The Oregon study faces a similar challenge. Once people were selected for Medicaid, only about a half of those people actually enrolled, but a lot of the effects reported in the study compare people who enrolled to people who did not win the lottery. There’s no way to compare them, instead, to people who did not win the lottery but would have enrolled if they had – which would be the true apples-to-apples randomized comparison. The intent-to-treat effect estimates are typically about one-fourth of the effect estimates reported in the main findings of the study – implying that the effects of offering Medicaid are even lower than indicated.
This is because, while offering Medicaid is a relatively straightforward matter of public policy, whether or not people actually take advantage of the program is a different matter. This seems to argue, if you weren’t yet convinced, that health outcomes are about much more than just nominal access to health insurance or healthcare.
After all that, I think it’s important to re-emphasize one of the most important things to keep in mind about the Oregon Health Study: as far as these things go, it’s a really good study.
The researchers have been impressively transparent, which is actually what has facilitated so much of the detailed criticism. They also had the foresight and integrity to specify their analysis beforehand.
The problem is that a lot of people are trying to do too much with what should be a modest data point. Part of it is because the conclusions are so politically expedient for some, just as was the case with the Reinhart-Rogoff study. But part of it is also because we simply don’t have enough quality social science research.

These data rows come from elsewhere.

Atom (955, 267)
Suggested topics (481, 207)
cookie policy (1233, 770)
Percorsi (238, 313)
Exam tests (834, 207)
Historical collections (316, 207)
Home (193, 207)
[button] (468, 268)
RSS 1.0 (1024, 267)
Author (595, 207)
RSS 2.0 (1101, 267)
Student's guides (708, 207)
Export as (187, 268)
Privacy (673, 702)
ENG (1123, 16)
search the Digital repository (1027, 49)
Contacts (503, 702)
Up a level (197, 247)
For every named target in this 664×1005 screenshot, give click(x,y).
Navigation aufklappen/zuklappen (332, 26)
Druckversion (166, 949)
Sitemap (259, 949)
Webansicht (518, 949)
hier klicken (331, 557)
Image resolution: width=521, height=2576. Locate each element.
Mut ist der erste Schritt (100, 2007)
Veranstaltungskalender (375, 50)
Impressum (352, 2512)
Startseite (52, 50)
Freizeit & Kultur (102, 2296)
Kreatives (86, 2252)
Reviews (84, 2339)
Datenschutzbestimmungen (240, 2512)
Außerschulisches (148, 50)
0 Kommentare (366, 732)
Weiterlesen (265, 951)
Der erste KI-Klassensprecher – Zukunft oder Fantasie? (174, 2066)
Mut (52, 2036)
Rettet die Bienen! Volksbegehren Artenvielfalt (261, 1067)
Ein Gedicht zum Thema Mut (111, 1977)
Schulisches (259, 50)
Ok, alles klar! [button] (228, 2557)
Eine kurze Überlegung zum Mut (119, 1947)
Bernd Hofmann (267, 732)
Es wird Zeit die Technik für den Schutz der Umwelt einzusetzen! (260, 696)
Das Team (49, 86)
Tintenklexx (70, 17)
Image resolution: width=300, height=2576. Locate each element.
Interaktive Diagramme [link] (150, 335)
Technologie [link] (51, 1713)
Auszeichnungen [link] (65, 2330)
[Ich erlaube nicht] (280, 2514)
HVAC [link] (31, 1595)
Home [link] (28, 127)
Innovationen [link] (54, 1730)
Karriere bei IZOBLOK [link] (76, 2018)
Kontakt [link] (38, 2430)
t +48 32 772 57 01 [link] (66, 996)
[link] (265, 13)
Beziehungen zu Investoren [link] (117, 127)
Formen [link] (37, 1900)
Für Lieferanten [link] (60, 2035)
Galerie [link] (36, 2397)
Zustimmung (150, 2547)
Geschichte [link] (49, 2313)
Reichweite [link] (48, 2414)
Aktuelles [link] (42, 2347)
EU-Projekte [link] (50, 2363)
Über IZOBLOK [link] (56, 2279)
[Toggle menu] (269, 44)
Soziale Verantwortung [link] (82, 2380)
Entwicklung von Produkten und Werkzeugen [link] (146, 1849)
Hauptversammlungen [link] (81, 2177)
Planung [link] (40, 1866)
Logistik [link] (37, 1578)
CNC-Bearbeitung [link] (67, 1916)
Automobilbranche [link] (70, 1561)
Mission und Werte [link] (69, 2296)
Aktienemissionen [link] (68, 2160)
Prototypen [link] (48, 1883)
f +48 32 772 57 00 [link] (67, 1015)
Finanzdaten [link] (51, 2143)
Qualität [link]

A lot of people have an idea of discovery that basically amounts to a lone genius or a counter-conventional rogue making a breakthrough. One of the least easily understood concepts about how academic and scientific research progress is the important role played by community consensus. The media loves to play up the lone genius or silver-bullet approach because it makes good copy, but the truth is that, in science, new and potentially disruptive ideas lurk under every pile of scattered papers.
It takes time and a lot of effort for a consensus to emerge on whether or not those disruptive ideas have value.
It also takes a lot of dead ends and a fair amount of funding. No one study is ever going to settle a question on a large and complex issue like the relative benefits of healthcare spending. What we need is a sustained effort over a long period of time and in a variety of different settings – not a single study augmenting another from thirty years ago.
(You know, the kind of sustained effort that Lamar Smith’s legislation in Congress seems designed to make impossible.)